I have a doubt on how to relate uncountably infinite probability space and continuous random variables.
Take the following random experiment "choose a number from $[0,1]$".
I construct the associated probability space.
the sample space $\Omega\equiv[0,1]$
the $\sigma$-algebra equal to the Borel $\sigma$-algebra on $[0,1]$, $\mathcal{B}([0,1])$
the measure $\mathbb{P}:\mathcal{B}([0,1])\rightarrow [0,1]$ (this is not necessarily equal to the Lebesgue measure; there may be some numbers "more attractive" than others; also, it can't be the ratio of counting measures because $\Omega$ is uncountably infinite)
Consider now the random variable $$ X:\Omega\rightarrow \mathbb{R} $$
($\star$) I assume that this random variable is continuous
($\star \star$) (EDITED following a useful comment below) I assume that this random variable has cdf continuous on $\mathbb{R}$ and strictly monotone.
Clearly, ($\star \star$) $\rightarrow$ ($\star$).
I want to understand the different implications of these two assumptions on $(\Omega, \mathcal{F}, \mathbb{P})$. With this objective in mind, I have separated my question into 4 sub-questions.
1) Could you help me to formally understand the relation between $(\star)$ and $\Omega$ above?

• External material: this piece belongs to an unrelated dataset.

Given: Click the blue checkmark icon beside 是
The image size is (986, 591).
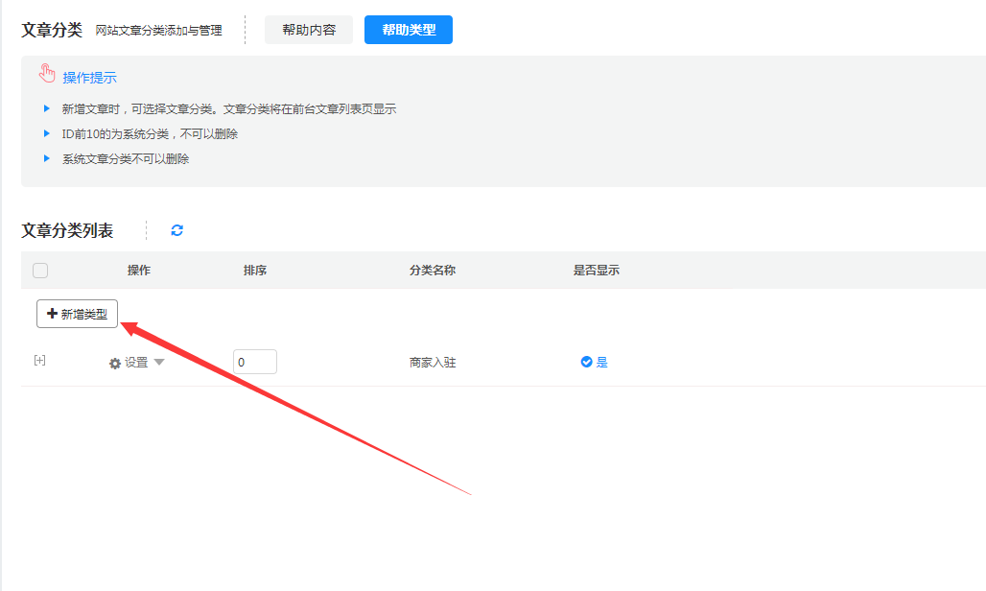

Is $\Omega$ uncountably infinite a necessary condition for $X$ being a continuous random variable?
2) Could you help me to formally understand the relation between $(\star)$ and $\mathbb{P}$ above?
3) Could you help me to formally understand the relation between $(\star \star)$ and $\Omega$ above? I think that all that matters here should be thorugh condition ($\star$), correct?
4) Could you help me to formally understand the relation between $(\star \star)$ and $\mathbb{P}$ above? Is this simply the relation among probability measure, pdf, cdf?
Let $X:\Omega\rightarrow\mathbb{R}$ be a random variable. Recall that the CDF function $F_X(x)$ is defined $F_X(x)=P[X \leq x]$. The random variable $X$ is said to be continuous if the CDF function is continuous for all $x \in \mathbb{R}$.
Here are some exercises for you. Solving these will likely answer your residual questions:
1) Suppose there is a $y \in \mathbb{R}$ such that $P[X=y]>0$. Argue that $$|F_X(y) - F_X(w)|\geq P[X=y] \quad, \forall w<y$$and hence the CDF function for $X$ is not continuous at $y$.
2) Suppose $P[X\leq x]$ is continuous for all $x \in \mathbb{R}$. Assume the sigma algebra for $\Omega$ includes all single-point sets. Argue that $$P[\{\omega\}]=0 \quad, \forall \omega \in \Omega$$ Conclude that the sample space $\Omega$ is uncountably infinite.
3) Suppose the CDF of $X$ is discontinuous. Show there must be a $y \in \mathbb{R}$ such that $P[X=y]>0$.
4) Suppose $X=h(Y)$ for some random variable $Y$ and some (measurable) function $h:\mathbb{R}\rightarrow\mathbb{R}$. Show that if $Y$ has a discontinuous CDF, then $X$ must have a discontinuous CDF.
5) Give an example of random variables $X, Y$ such that $X=h(Y)$, $Y$ has a continuous CDF with flat parts (not strictly increasing), but $X$ has a continuous CDF that is strictly increasing.
6) Give an example of a random variable $X:\Omega\rightarrow\mathbb{R}$ such that $X(\omega)$ is not a continuous function of $\omega$, but the CDF of $X$ is continuous. This requires $\Omega$ to have some distance metric associated with it, so you can choose, for example, $\Omega = [0,1]$ with usual metrics of distance.